__TEXT SECTION__:
[Start of section]

In case you don’t know the hand is the end part of a person’s arm beyond the wrist. It is made up of the palm, fingers, and thumb. The hands are our primary tools of physical interaction with the things and people around us. But, the hand dey touch many many things sha. Abeg, big twaale for the hand joor.
The functions to which the hands are deployed are myriad and can vary from the imaginable to the unimaginable. In all of these the hands touch all manners of things and often get contaminated by germs. These germs can get passed on from one person to another resulting in harm and ill health.
Imagine the setting of a communal meeting or feast and several unwashed hands that have been involved in diverse events and activities all descending on the communal food. That would be another description of kasala. Gbege would happen big time as different kinds of germs begin to dance both azonto and One Corner dance inside the food. The dance will obviously continue in the stomach.

[End of section]

__ACTION ITEM A__:
Please answer these about the passage on hands and germs:
(i) What three parts make up the hand?
(ii) What do the hands often get contaminated by?
(iii) Which two dances do the germs dance inside the food?
__ACTION ITEM B__:
Resume the passage on hands and germs after its last sentence and continue writing it.
The items that come next have no connection to the passage on hands and germs.

__Collected data__:

[Start of section]

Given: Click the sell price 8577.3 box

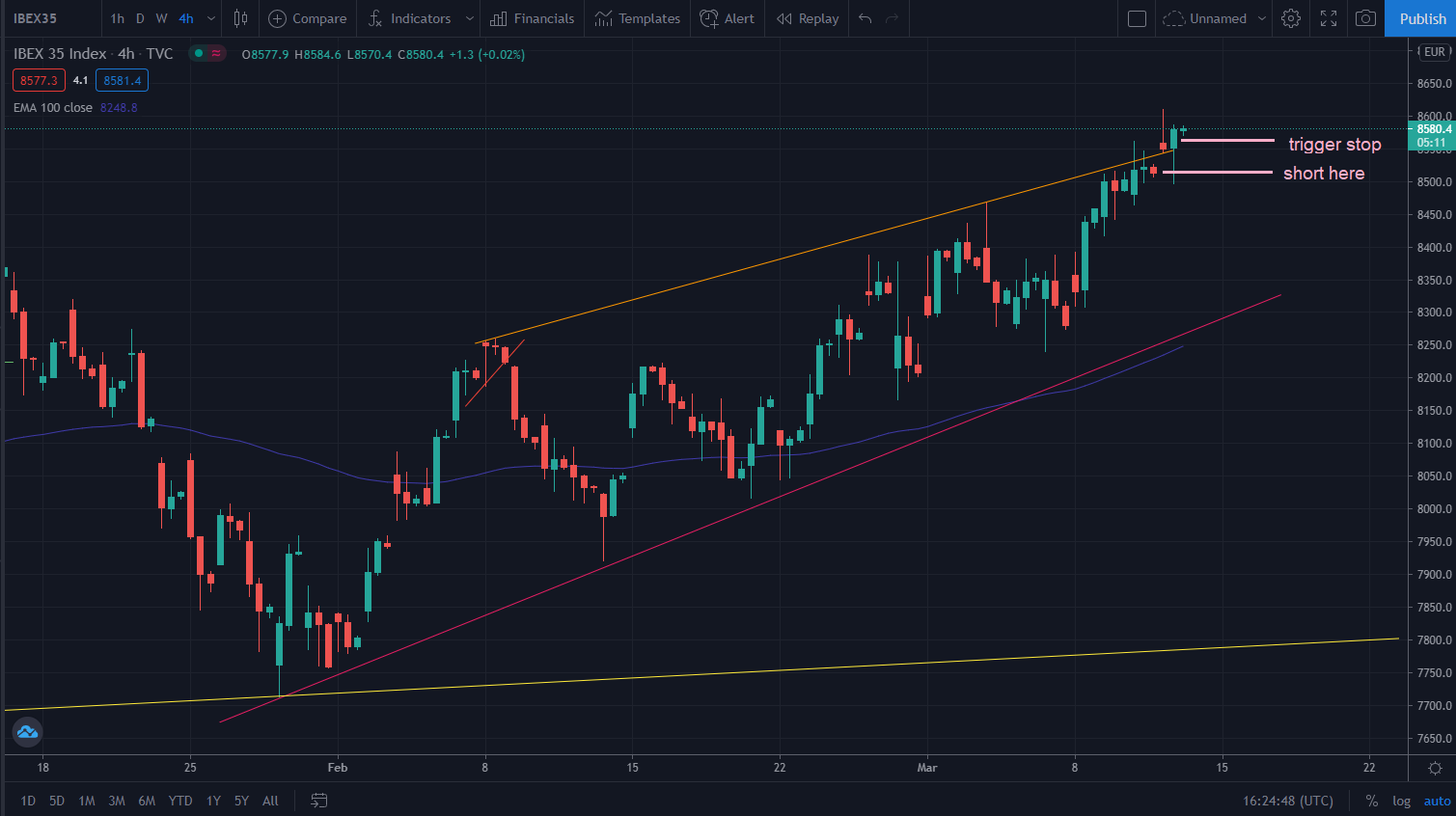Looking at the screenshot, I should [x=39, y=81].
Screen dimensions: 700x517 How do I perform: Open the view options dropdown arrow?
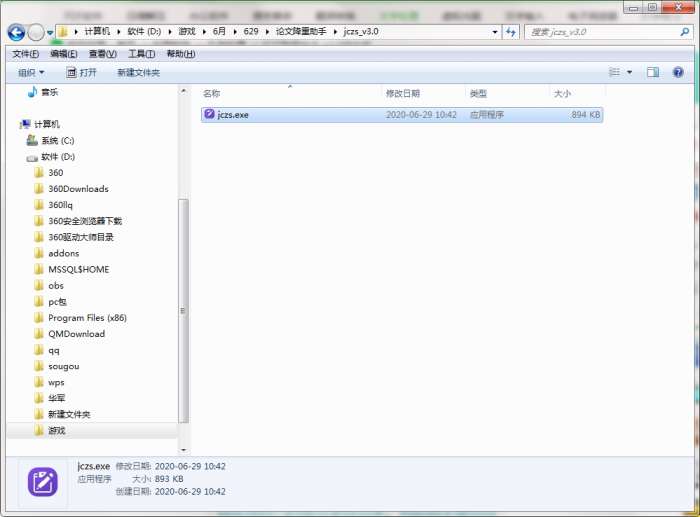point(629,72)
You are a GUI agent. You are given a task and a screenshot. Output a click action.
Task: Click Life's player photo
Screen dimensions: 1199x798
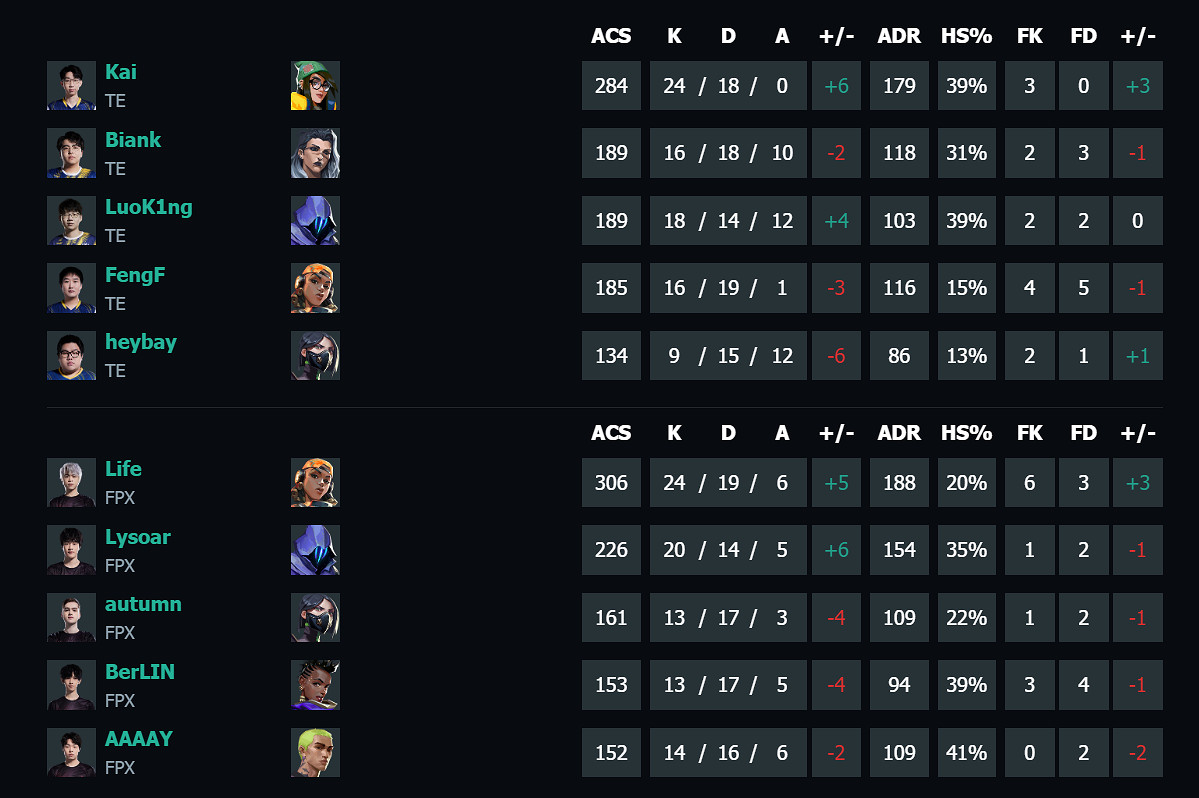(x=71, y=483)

[End of section]

__RESPONSE BOX A__:
(i) The palm, fingers, and thumb.
(ii) Germs.
(iii) Azonto and One Corner dance.

__RESPONSE BOX B__:
God have mercy if someone there went to the bathroom to wee-wee or poo-poo and joined the feast without washing their hands. It is estimated that the average person has 200 million bacteria per square inch on their hands after using the toilet. Contamination of the hand can also come from everyday events like using the ATM and breaking out money to spend from one’s wallet. Studies show that roughly 10% of ATM cards and a significant amount of naira notes are contaminated and carry germs.
So if you pay for your favourite roasted plantain and groundnuts with Naira note and then use that same unwashed hand to shove them into your mouth, you are simply eating more things than you paid for.
It must be obvious to you now that regular hand washing is essential and CRITICAL to our well being. It is recommended that you wash your hands:
- Before, during, and after preparing food
- Before eating food
- Before and after caring for someone who is sick
- Before and after treating a cut or wound
- After using the toilet
- After changing diapers or cleaning up a child who has used the toilet
- After blowing your nose, coughing, or sneezing
- After touching an animal, animal feed, or animal waste
- After touching garbage
It should be noted though that this list is not exhaustive. The acceptable and effective way of hand washing is as follows:
- Wet your hands with clean running water (warm or cold), turn off the tap and apply soap.
- Lather your hands by rubbing them together with the soap. Be sure to lather the backs of your hands, between your fingers, and under your nails.
- Scrub your hands for at least 20 seconds.
- Rinse your hands well under clean running water.
- Dry your hands using a clean towel or air dryer.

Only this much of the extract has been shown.